- Relator(a)
- Ministra Daniela Teixeira
- Órgão julgador
- Quinta Turma
- Data do julgamento
- 17/12/2024
- Data de publicação
- 03/01/2025
STJ – Acórdão, Rel. Ministra Daniela Teixeira, Quinta Turma, j. 17/12/2024, p. 03/01/2025
DIREITO PENAL E PROCESSUAL PENAL. AGRAVO EM RECURSO ESPECIAL. CRIME DE AMEAÇA. VIOLÊNCIA DOMÉSTICA. PEDIDO DE ABSOLVIÇÃO POR INSUFICIÊNCIA DE PROVAS. PALAVRA DA VÍTIMA CORROBORADA POR OUTROS ELEMENTOS PROBATÓRIOS. DOSIMETRIA. PENA-BASE. CULPABILIDADE. FUNDAMENTAÇÃO IDÔNEA. SUSPENSÃO CONDICIONAL DA PENA. REVOGAÇÃO. IMPOSSIBILIDADE. DESPROVIMENTO. I. CASO EM EXAME 1. Agravo interposto contra decisão que inadmitiu recurso especial. O recorrente foi condenado pelo crime de ameaça (art. 147, caput, do Código Penal, na forma da Lei nº 11.340/06) à pena de 1 mês e 26 dias de detenção, em regime aberto. No recurso especial, sustenta ausência de provas suficientes para a condenação, requer a fixação da pena-base no mínimo legal e o afastamento do sursis, alegando que a medida é mais gravosa do que a sentença. II. QUESTÃO EM DISCUSSÃO 2. Há três questões em discussão: (i) definir se a condenação por ameaça está lastreada em provas suficientes; (ii) analisar se a exasperação da pena-base, com fundamento na presença dos filhos da vítima no momento do crime, é válida; e (iii) determinar se é cabível o afastamento da suspensão condicional da pena (sursis). III. RAZÕES DE DECIDIR 3. A condenação por ameaça encontra fundamento em depoimentos seguros e harmônicos da vítima e de testemunha. Em crimes de violência doméstica, a palavra da vítima assume especial relevância, sobretudo quando em consonância com o conjunto probatório.
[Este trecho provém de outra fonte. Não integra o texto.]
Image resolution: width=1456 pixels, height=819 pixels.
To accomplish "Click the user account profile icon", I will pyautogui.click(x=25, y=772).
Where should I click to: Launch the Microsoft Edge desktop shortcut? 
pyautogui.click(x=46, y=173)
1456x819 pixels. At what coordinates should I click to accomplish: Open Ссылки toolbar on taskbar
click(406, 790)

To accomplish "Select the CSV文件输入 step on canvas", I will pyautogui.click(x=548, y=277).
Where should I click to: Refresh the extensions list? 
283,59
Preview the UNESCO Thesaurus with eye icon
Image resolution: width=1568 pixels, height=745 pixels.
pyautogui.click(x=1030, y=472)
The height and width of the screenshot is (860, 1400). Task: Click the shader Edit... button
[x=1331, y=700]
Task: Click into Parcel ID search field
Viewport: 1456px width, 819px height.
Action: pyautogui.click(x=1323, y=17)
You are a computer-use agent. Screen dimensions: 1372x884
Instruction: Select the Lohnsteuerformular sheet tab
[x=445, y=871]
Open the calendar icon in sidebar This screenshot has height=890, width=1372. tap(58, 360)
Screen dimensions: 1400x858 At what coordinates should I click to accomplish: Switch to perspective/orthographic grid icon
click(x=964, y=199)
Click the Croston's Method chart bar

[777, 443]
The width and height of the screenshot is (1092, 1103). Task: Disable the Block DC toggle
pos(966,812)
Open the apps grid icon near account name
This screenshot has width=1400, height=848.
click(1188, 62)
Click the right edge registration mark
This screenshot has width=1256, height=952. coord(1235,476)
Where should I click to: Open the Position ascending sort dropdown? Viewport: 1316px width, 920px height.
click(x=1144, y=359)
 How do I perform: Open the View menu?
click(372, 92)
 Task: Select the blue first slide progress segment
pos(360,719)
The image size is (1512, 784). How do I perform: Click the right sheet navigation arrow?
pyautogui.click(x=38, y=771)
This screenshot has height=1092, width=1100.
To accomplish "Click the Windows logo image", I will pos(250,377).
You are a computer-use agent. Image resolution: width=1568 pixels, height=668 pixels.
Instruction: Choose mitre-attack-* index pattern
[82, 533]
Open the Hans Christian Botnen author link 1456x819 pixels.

A revisão do juízo condenatório demandaria o revolvimento do acervo fático-probatório, o que é vedado em sede de recurso especial, nos termos da Súmula nº 7 do STJ. 4. A exasperação da pena-base foi devidamente fundamentada na culpabilidade do agente, tendo em vista que as ameaças ocorreram na presença dos filhos do casal, o que demonstra maior reprovabilidade da conduta, em conformidade com precedentes desta Corte. 5. Quanto ao sursis, é jurisprudência pacífica que a renúncia ao benefício somente pode ser manifestada na audiência admonitória, após o trânsito em julgado da condenação. O momento processual invocado pela defesa é inadequado para discutir tal questão. IV. AGRAVO CONHECIDO PARA NEGAR PROVIMENTO AO RECURSO ESPECIAL. (AREsp n. 2.724.901/SE, relatora Ministra Daniela Teixeira, Quinta Turma, julgado em 17/12/2024, DJEN de 3/1/2025.)